We were just beginning to think we were in the clear when tons more monkeys started pouring down the temple walls. I have absolutely no idea where they came from, but within a matter of moments they had entirely taken over our picnic spot. We grabbed what little we could and high-tailed it out of there. No sense spending another month Phnom Penh because of a rabies scare!

We found another place to sit a little farther up where we could enjoy our feast. We had all our favorite Khmai snacks (and some caramel apple dip that is decidedly not Cambodian, but too picnic-worthy to resist). And wow, let me tell you, the view from the top was absolutely breath-taking. You can literally see for miles because Cambodia is so flat so the only things interrupting the patchwork of rice fields are a few renegade palm trees, lakes and village oases.

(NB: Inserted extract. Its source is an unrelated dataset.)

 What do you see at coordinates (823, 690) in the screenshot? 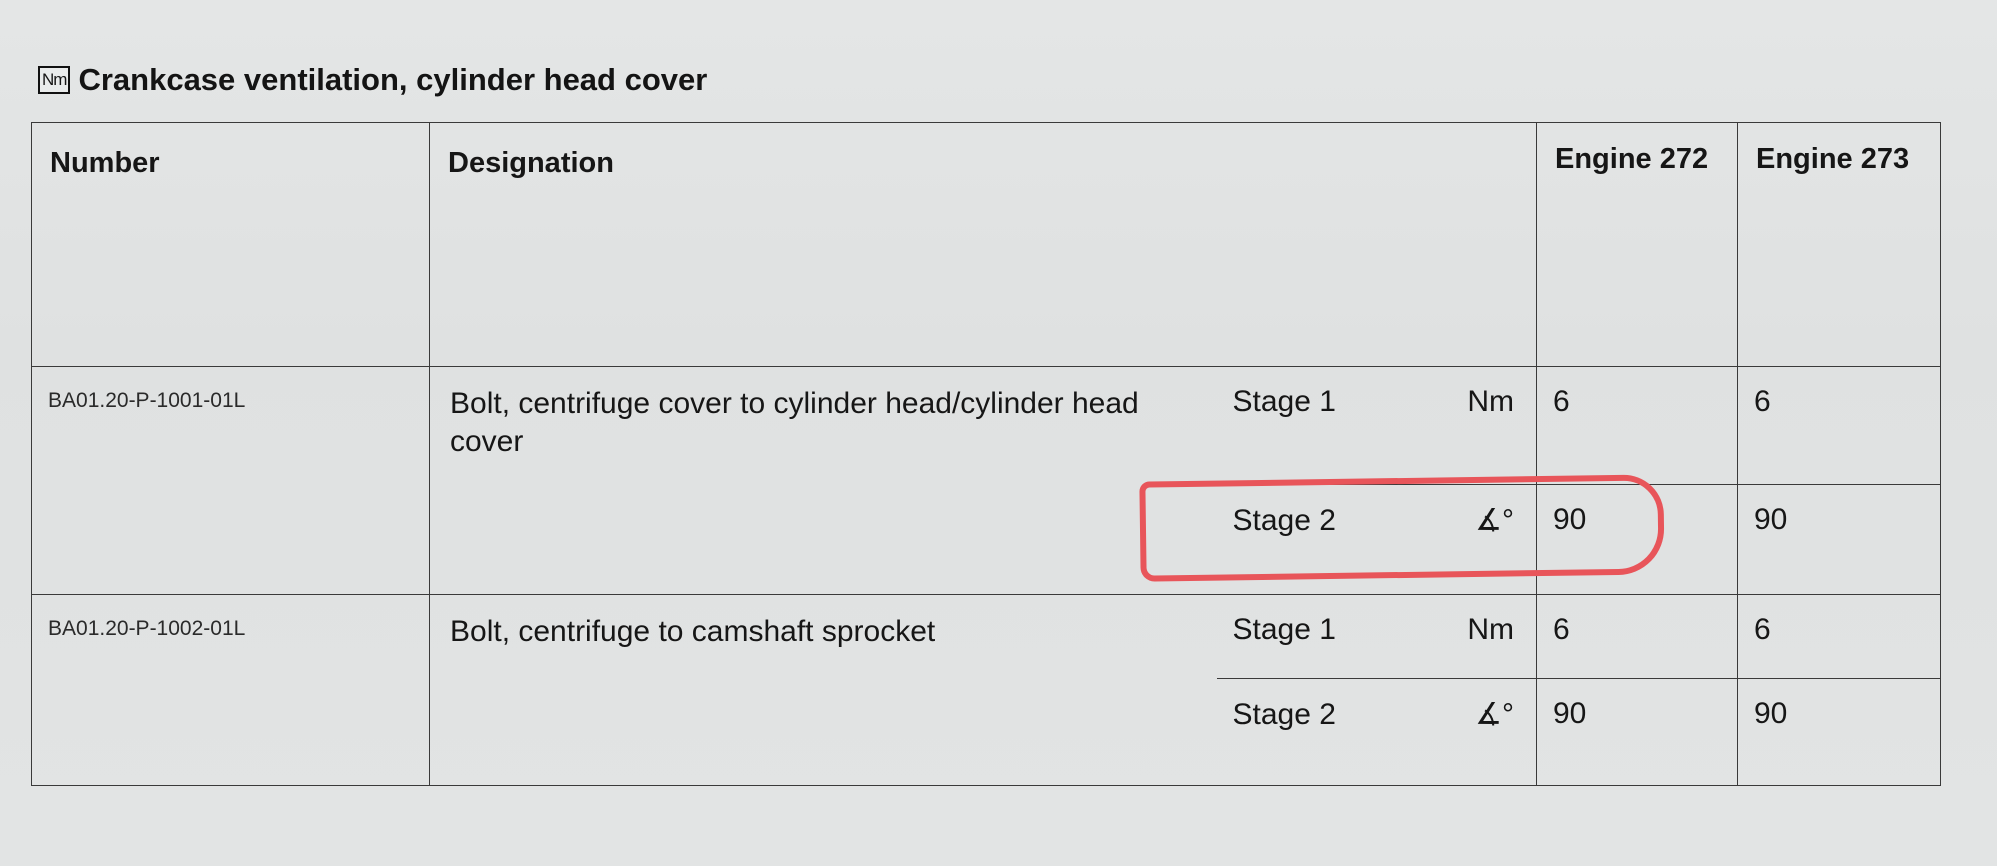
I see `designation: Bolt, centrifuge to camshaft sprocket` at bounding box center [823, 690].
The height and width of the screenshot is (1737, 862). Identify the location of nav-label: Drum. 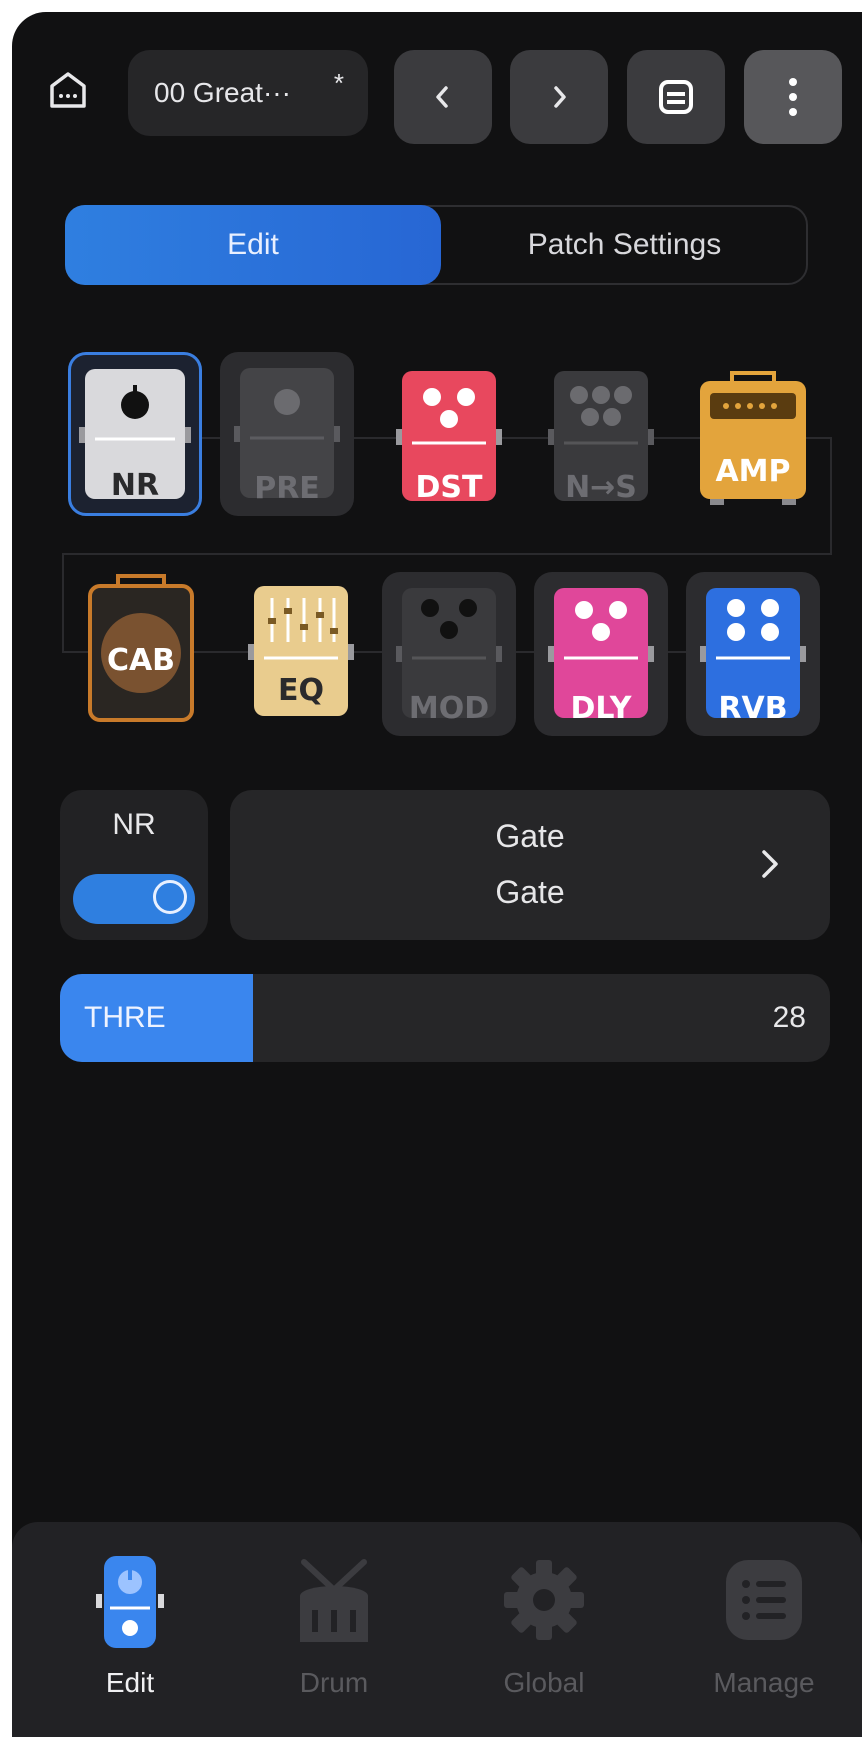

After our excruciatingly bumpy took took ride back to BB we all took a much needed nap before dinner. As if climbing hundreds of stairs and a steep incline to the top of the mountain wasn’t enough, the roads leading to and from the temples were flooded and bumpy. I think I actually got some air-time during a few of those bumps! And during the highlight of our return trip we all had to crawl out into a mud hole so the boys could push the took took out of a rut. Yeah, sometimes it really is nice to be a girl. As we have come to say: “only in Cambodia!”

The following day, I had tentatively planned on returning South, but I couldn’t resist Deidre’s offer to spend one last night a little over an hour away in the town of Svay where she, Dan, Kelsey and Anthony would be hanging for the night at a VSO volunteer’s house and cooking dinner. Let me tell you, VSOs have the hook up.

I finally made it back to site this afternoon, with plans this week to go swimming with my Spanish friend Anna at a local water hole and visit a near-by temple with some of my co-teachers. It’s great to be back and see everyone – and nothing can beat my host family’s home-coming meal of gnome bun chaw (a white noodle dish with peanut-oil, beef and basil that would blow your mind) and more smiles and giggles than I know what to do with!